§ **WHAT IS BEING ASKED**:
With pictures excluded, retype exactly every line from the one containing "Image resolution: width=1297" to the end of the records below.

§ **MATERIAL PROVIDED**:
_____

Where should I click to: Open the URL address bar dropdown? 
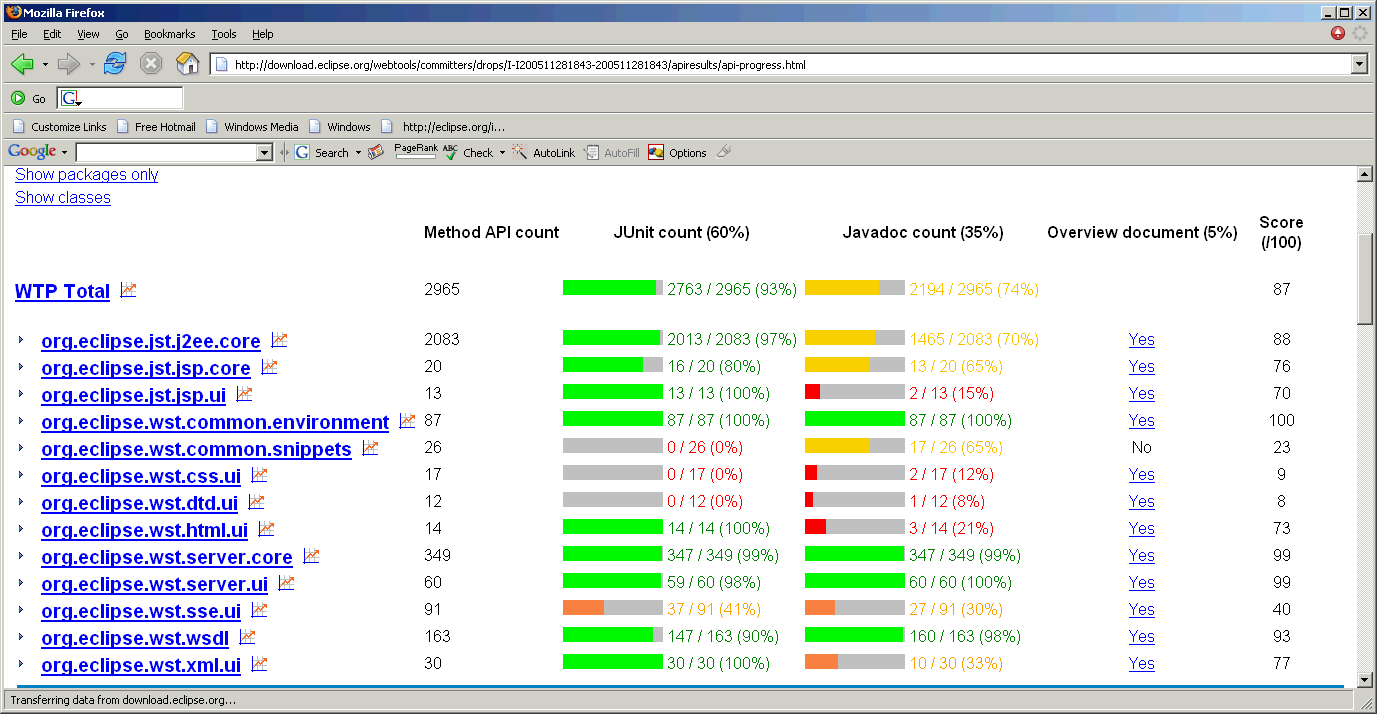pyautogui.click(x=1358, y=65)
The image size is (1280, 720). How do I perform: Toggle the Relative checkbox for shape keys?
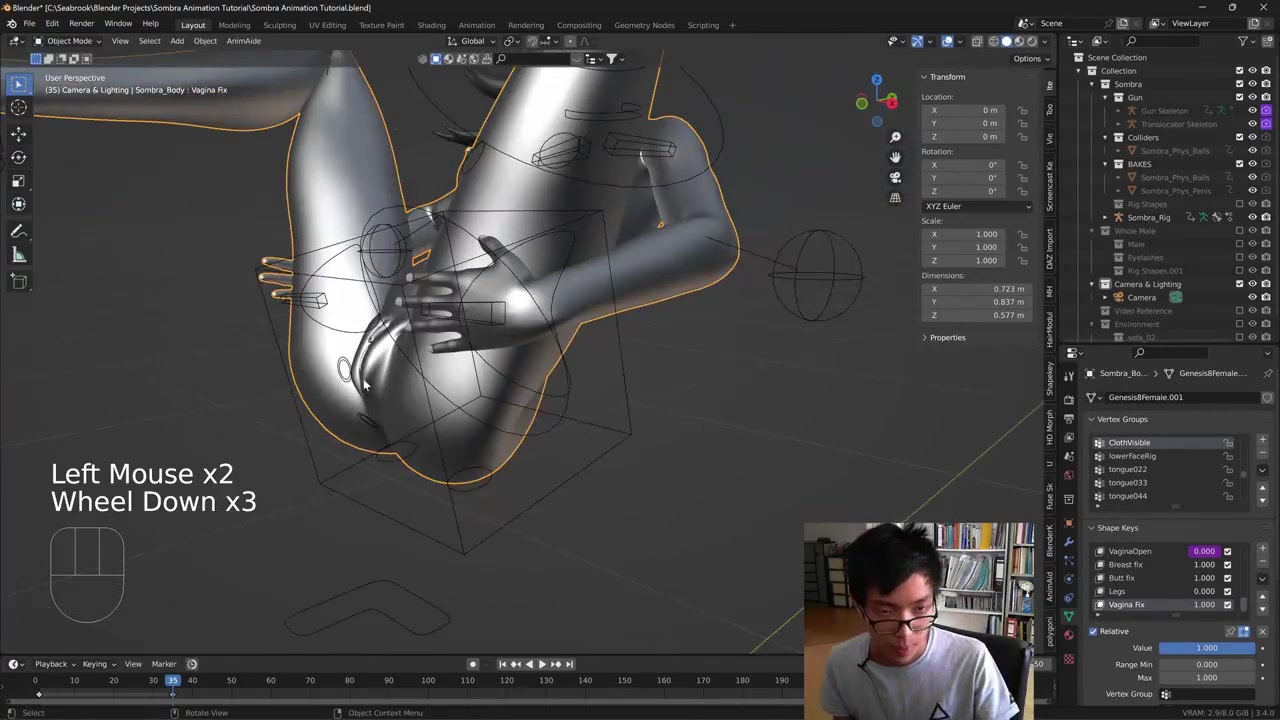point(1093,631)
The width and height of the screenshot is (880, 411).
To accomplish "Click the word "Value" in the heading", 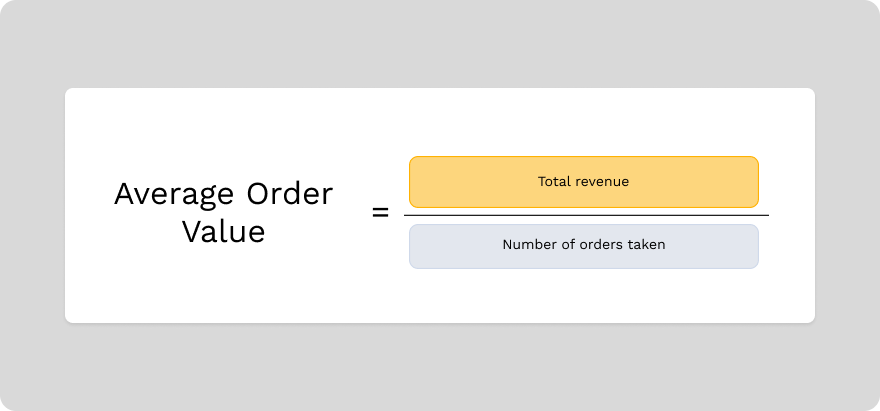I will click(x=223, y=232).
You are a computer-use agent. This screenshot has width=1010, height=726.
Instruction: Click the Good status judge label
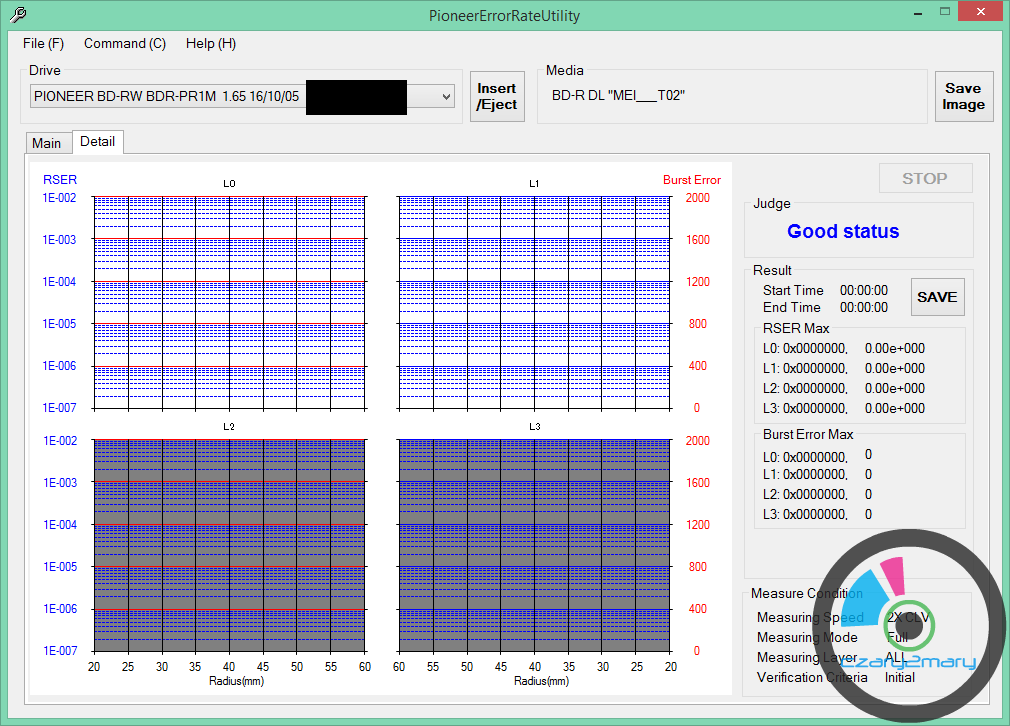coord(843,231)
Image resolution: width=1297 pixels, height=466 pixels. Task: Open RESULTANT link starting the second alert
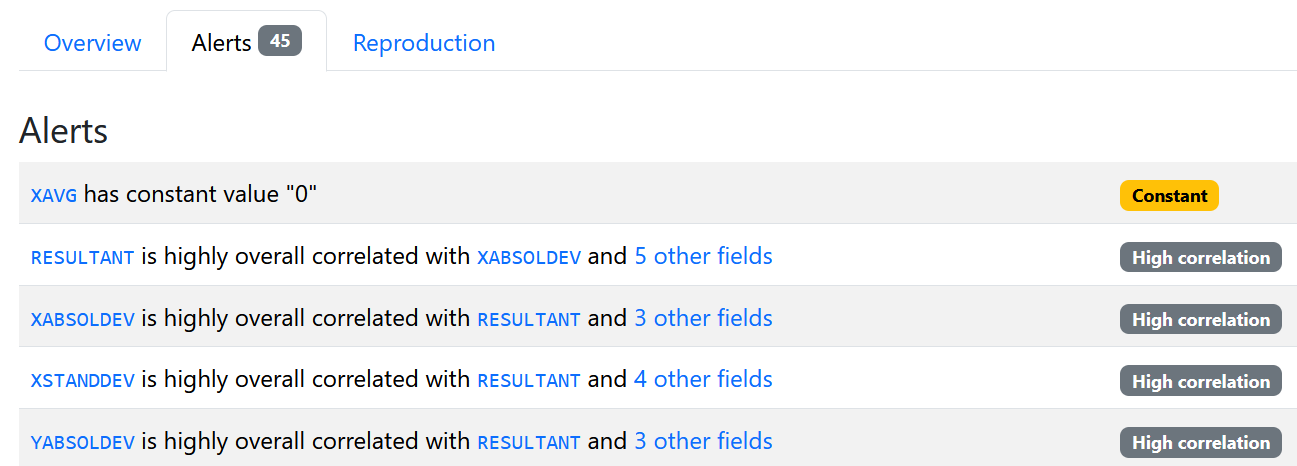83,257
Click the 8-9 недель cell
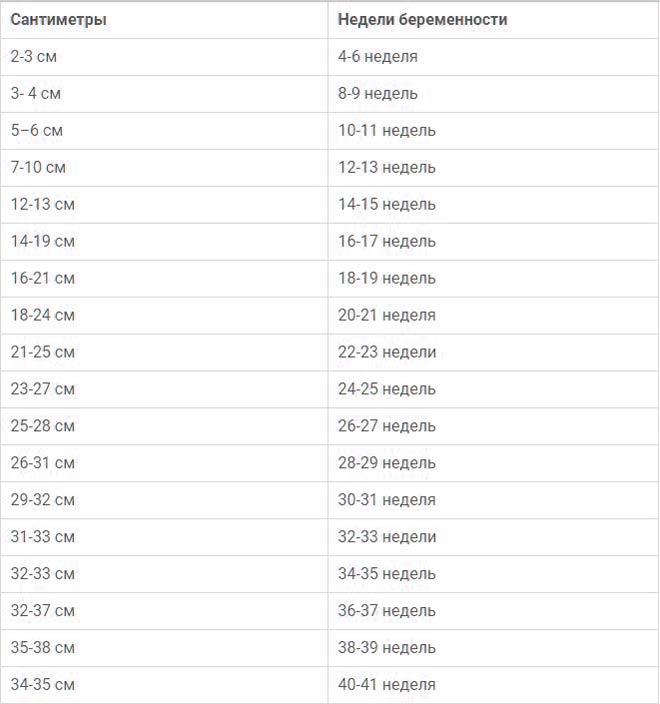This screenshot has width=660, height=704. click(x=493, y=94)
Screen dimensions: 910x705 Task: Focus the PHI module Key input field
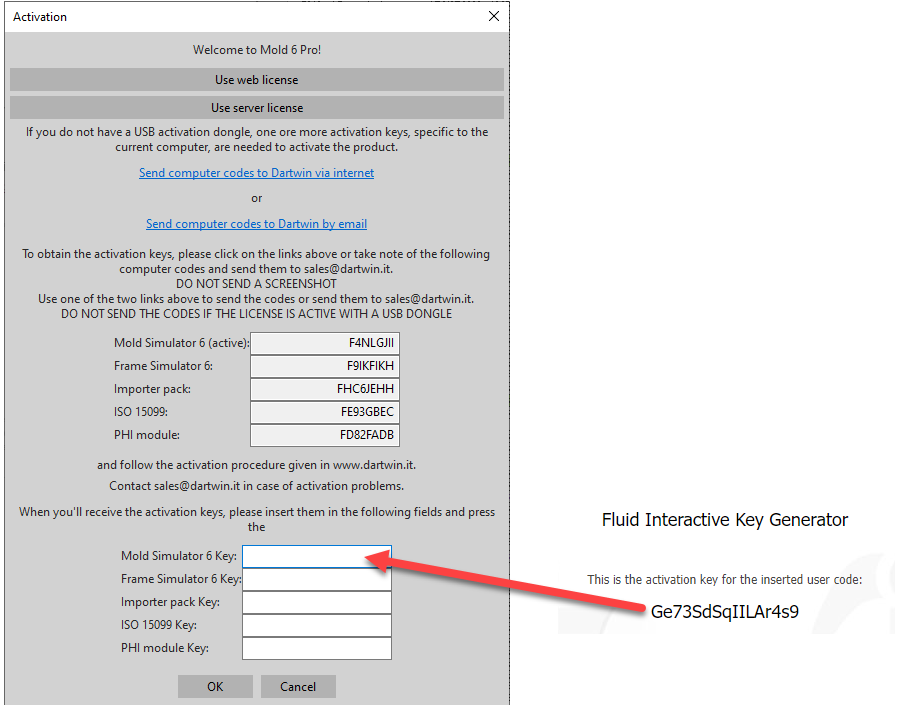coord(316,648)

_____

§ **REPLY**:
Image resolution: width=1297 pixels, height=466 pixels. Task: Open RESULTANT link starting the second alert
83,257
Click the 8-9 недель cell
This screenshot has width=660, height=704. click(x=493, y=94)
Screen dimensions: 910x705 Task: Focus the PHI module Key input field
coord(316,648)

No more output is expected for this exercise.